Adiponectin is a large molecule that was identified approximately 8 years ago; its function has been characterized in the past few years. The basic building block of adiponectin consists of a 30-kDa protein monomer that forms tightly associated trimers. About 4-6 trimers form larger biologically active oligomers that circulate in the plasma.[3] Adiponectin appears to be a protective hormone that decreases insulin resistance and vascular inflammation. This is counter-intuitive, because one might postulate that as patients gain weight and increase their adipose cell mass, more protective adiponectin would be produced to lower insulin resistance and vascular inflammation and protect them from the dysmetabolic syndrome, type 2 diabetes, and cardiovascular disease. However, the opposite occurs. It has been shown that as people gain weight, protective adiponectin levels decrease. Thus, adiponectin may be a biological li! nk between obesity and the dysmetabolic syndrome, type 2 diabetes, and cardiovascular disease.

An oral presentation by Shadid and colleagues[4] examined the relationship between the various adipokines and insulin resistance (the cause of type 2 diabetes). The group examined whether adiponectin, resistin, and TNF-alfa affect the development of insulin resistance in research subjects with upper body obesity. Their findings confirmed earlier studies showing that adiponectin levels negatively correlate with insulin resistance. (When adiponectin levels are high, insulin resistance is low.) However, their data showed that the other adipokines (resistin, TNF-alfa, and IL-6) were not related to insulin resistance. Therefore, adiponectin appears to be the key mediator between obesity and type 2 diabetes.
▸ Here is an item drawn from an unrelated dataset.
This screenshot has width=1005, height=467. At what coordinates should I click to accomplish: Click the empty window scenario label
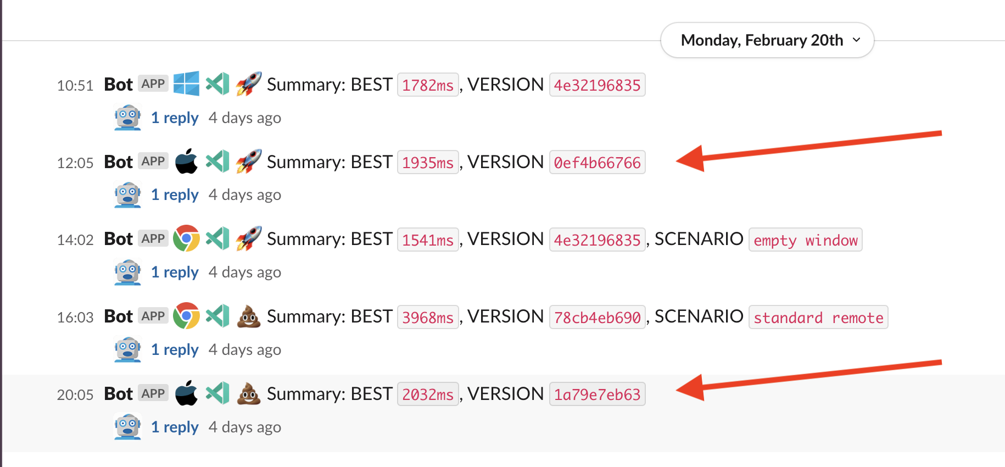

Adiponectin may also have a local paracrine effect on neighboring adipose tissue. A presentation by Richelsen and colleagues[5] discussed the presence of the adiponectin receptors in adipose tissue. It is established that adipoR1 and adipoR2 receptors are found in several tissues, including muscle and liver. The group used polymerase chain reaction to quantify adipose tissue adipoR1 and adipoR2 receptors in samples from obese patients before and after weight loss (weight loss range: 10-15 lbs). They found that adipoR1 was the dominant receptor expressed, and that it was reduced in association with obesity (negative correlation with BMI (r = -0.61, P < .01). Furthermore, after diet-induced weight loss, adipoR1 expression increased. Thus these findings suggest that adiponectin may have decreased biological effects in obesity, which may further aggravate the negative metabolic effect of low levels of adiponectin in the obese state.